--- SUPPLIED TEXT Enclosed Below ---

THEY are the light blue colour of the cornflowers that grew – like scarlet poppies – in the fields of northern France that became the oceans of mud and trenches where so many died during The Great War of 1914-18.
The bleuets are also the same colour as uniforms worn by conscripted soldiers in France after 1895.
The consensus seems to be that the bleuet badge was invented by two nurses at Les Invalides in Paris in 1916.
Paper versions were made by wounded soldiers as occupational therapy, with the sales providing some income, five years before a similar scheme using poppies imported from France was adopted by the Earl Haig Fund in the UK.
The commemoration was limited in France until endorsement by President Gaston Doumergue in 1928 but official government recognition for the bleuet as an Armistice Day emblem was not granted until 1935, 13 years after November 11 had been designated a public holiday.
More recently, bleuet badges have appeared on VE – Victory in Europe – Day on May 8, while some people also wear them on France’s fête nationale, July 14.

--- End of Enclosed SUPPLIED TEXT ---
--- INFORMATION SUPPLIED Enclosed Below ---

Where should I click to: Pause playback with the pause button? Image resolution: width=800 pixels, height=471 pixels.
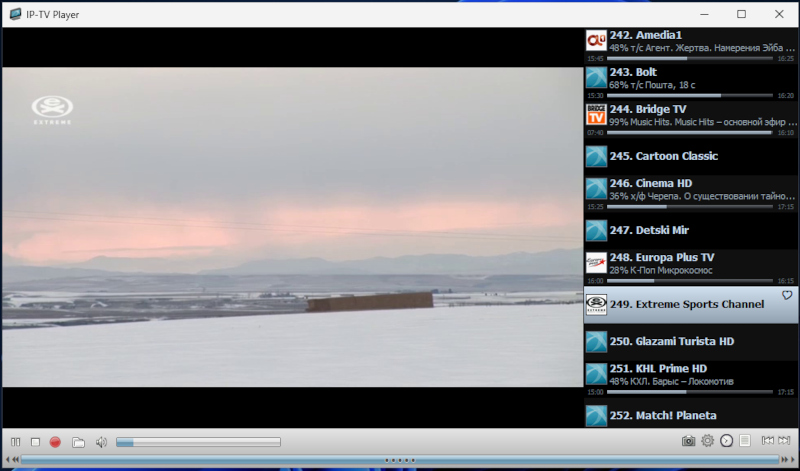(x=16, y=441)
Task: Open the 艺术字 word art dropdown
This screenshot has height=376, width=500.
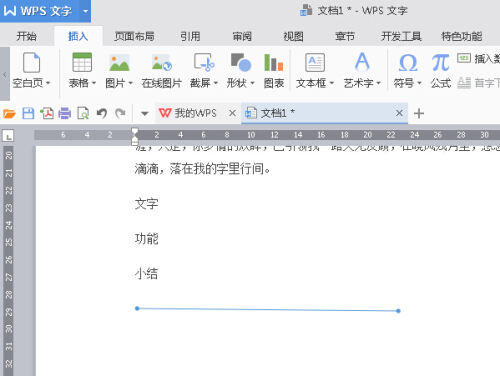Action: pyautogui.click(x=378, y=83)
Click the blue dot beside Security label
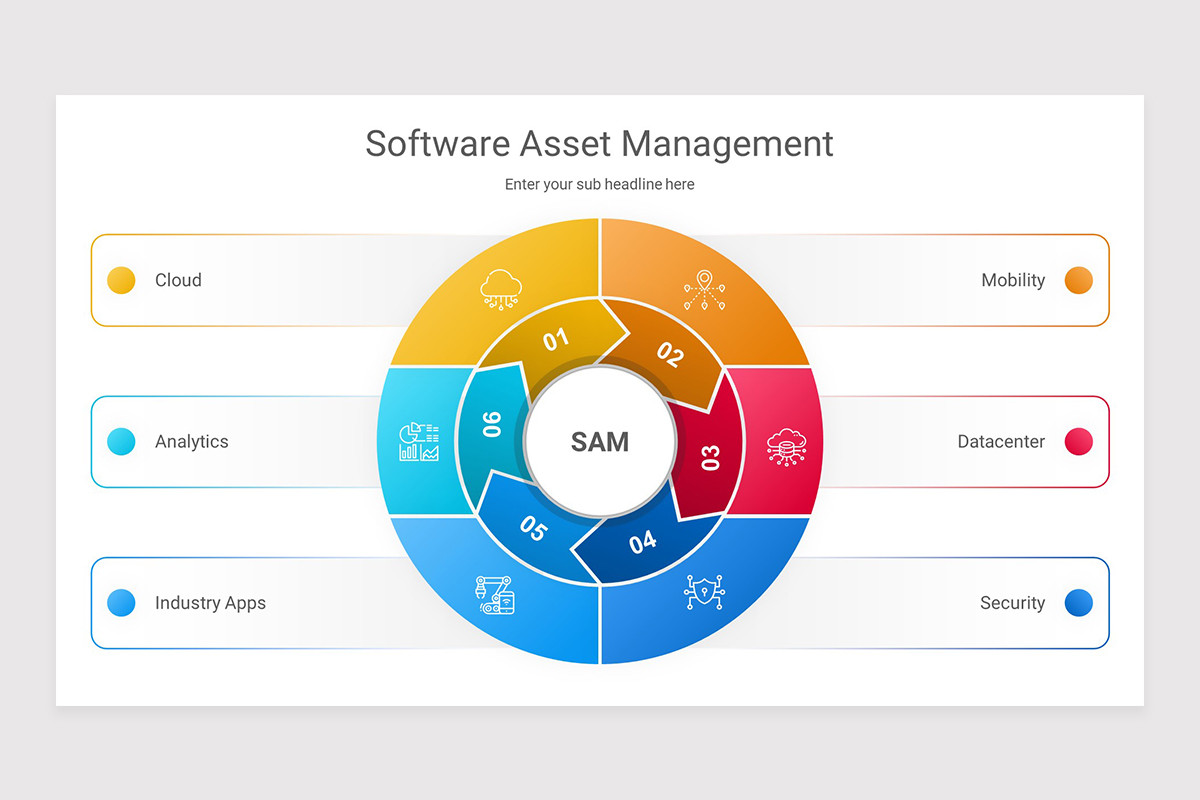The height and width of the screenshot is (800, 1200). (x=1078, y=603)
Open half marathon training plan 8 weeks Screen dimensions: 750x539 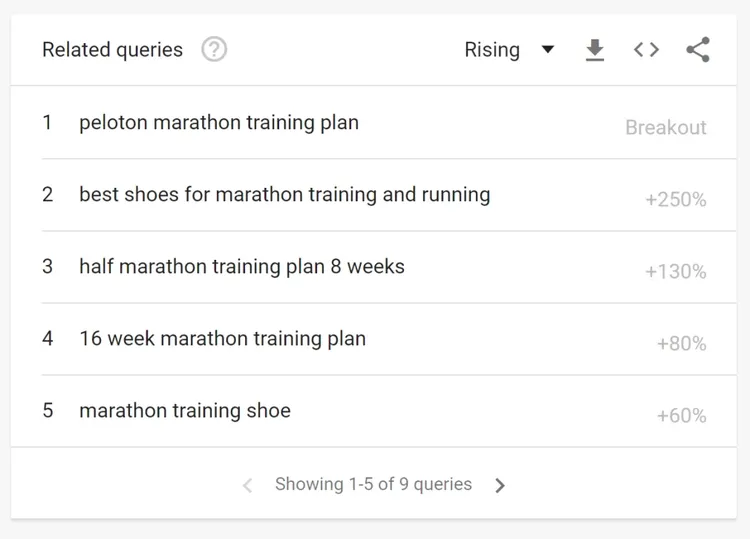pyautogui.click(x=242, y=266)
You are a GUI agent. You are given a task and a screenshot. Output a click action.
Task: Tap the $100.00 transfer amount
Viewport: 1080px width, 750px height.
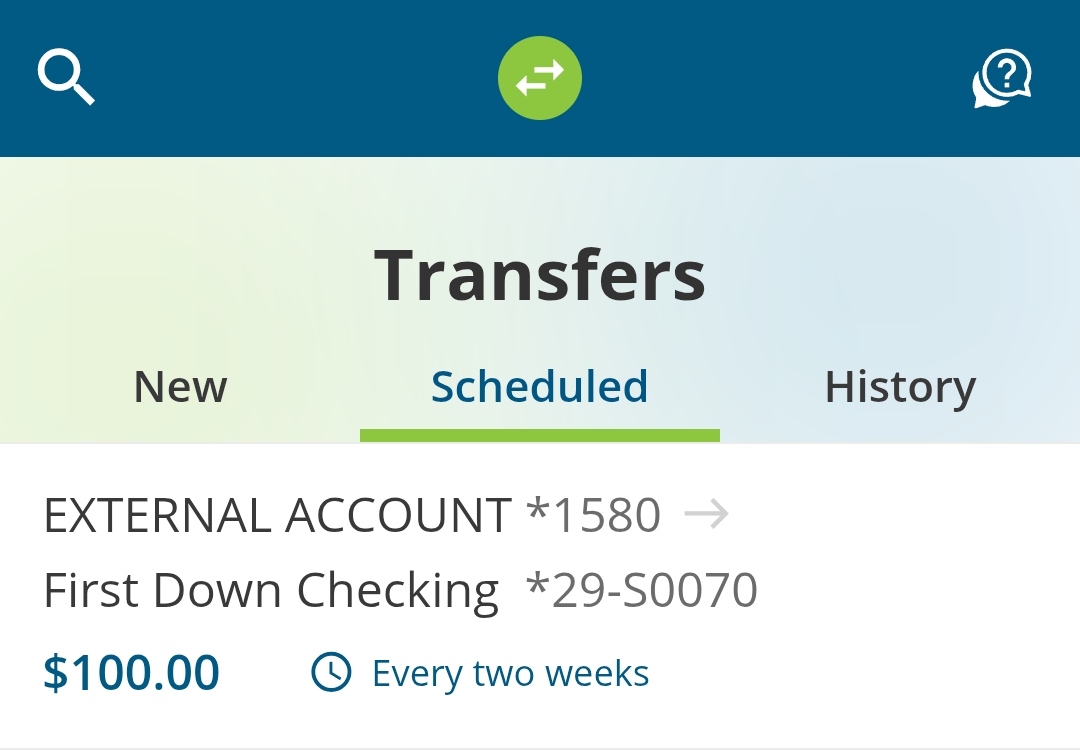[131, 673]
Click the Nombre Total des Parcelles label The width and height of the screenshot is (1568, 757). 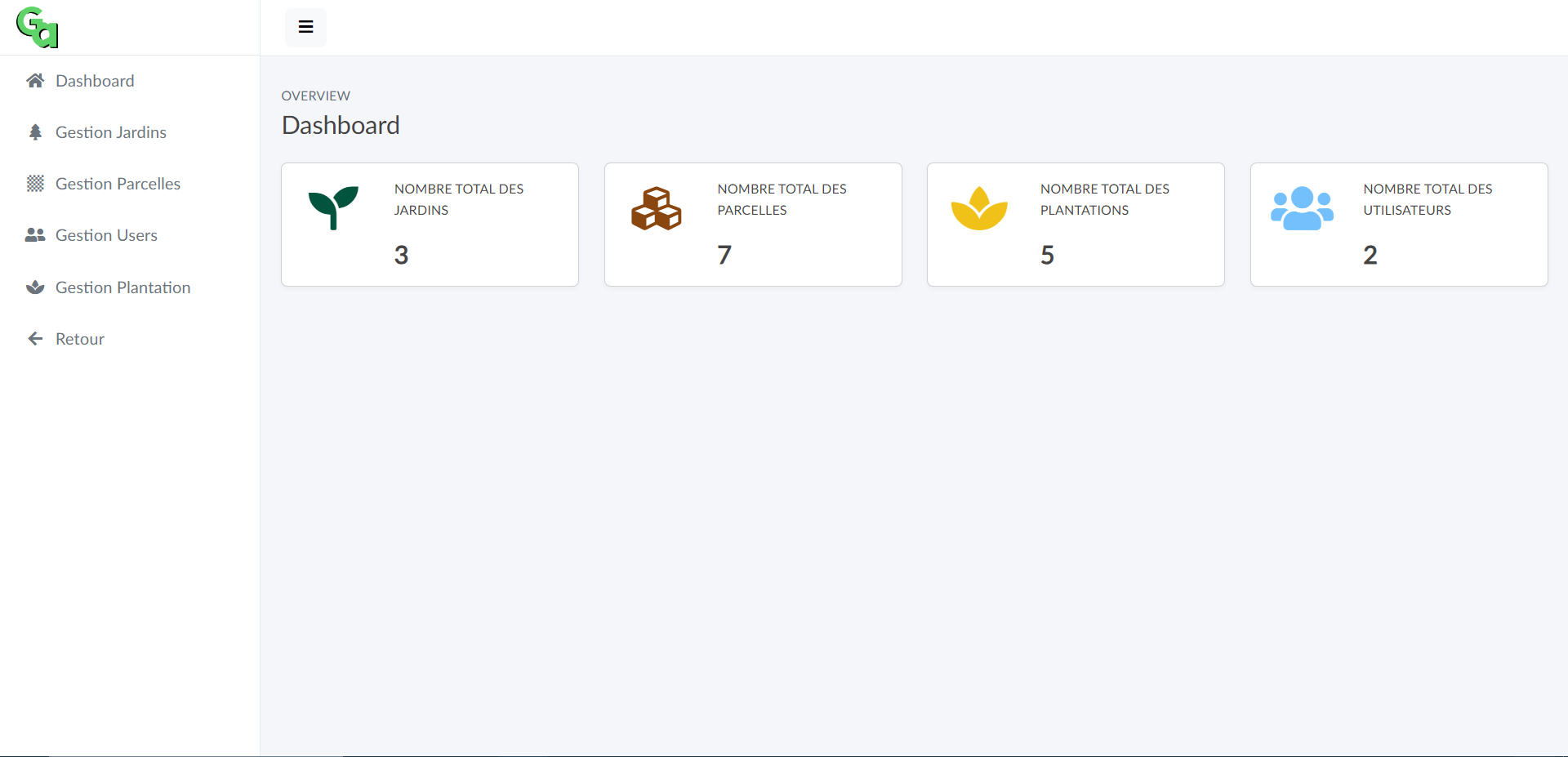tap(782, 199)
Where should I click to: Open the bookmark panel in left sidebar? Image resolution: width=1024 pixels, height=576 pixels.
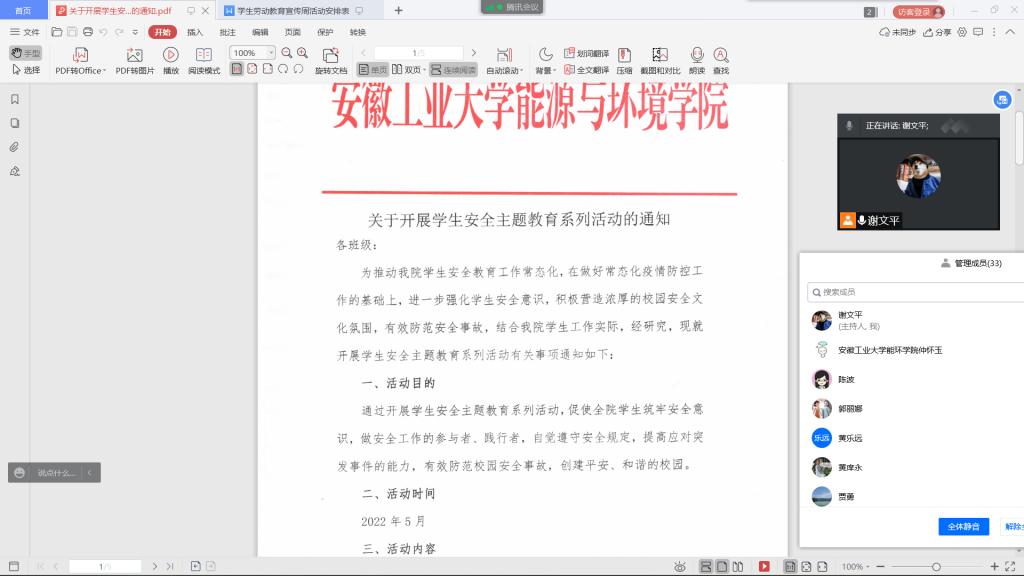[15, 99]
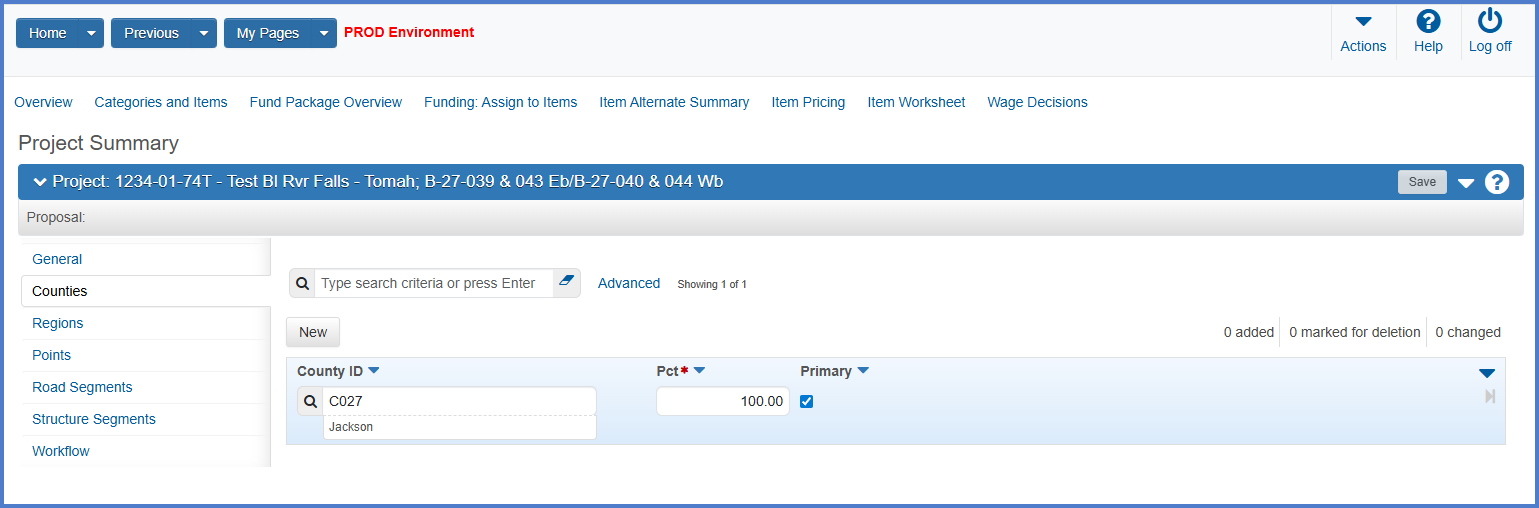The height and width of the screenshot is (508, 1539).
Task: Open the global Actions arrow menu
Action: click(x=1363, y=22)
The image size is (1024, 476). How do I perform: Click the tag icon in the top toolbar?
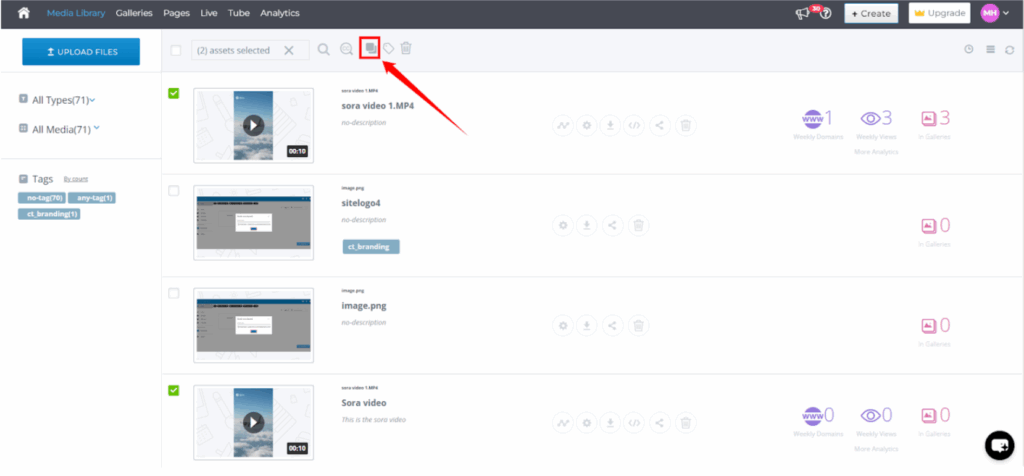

--- End of Enclosed INFORMATION SUPPLIED ---

■ WORK REQUIRED ■
List every calendar date given as a month and day in the bleuet text. The entries are drawn from a separate source and are not connected to the text above.

■ WRITTEN REPLY ■
November 11
May 8
July 14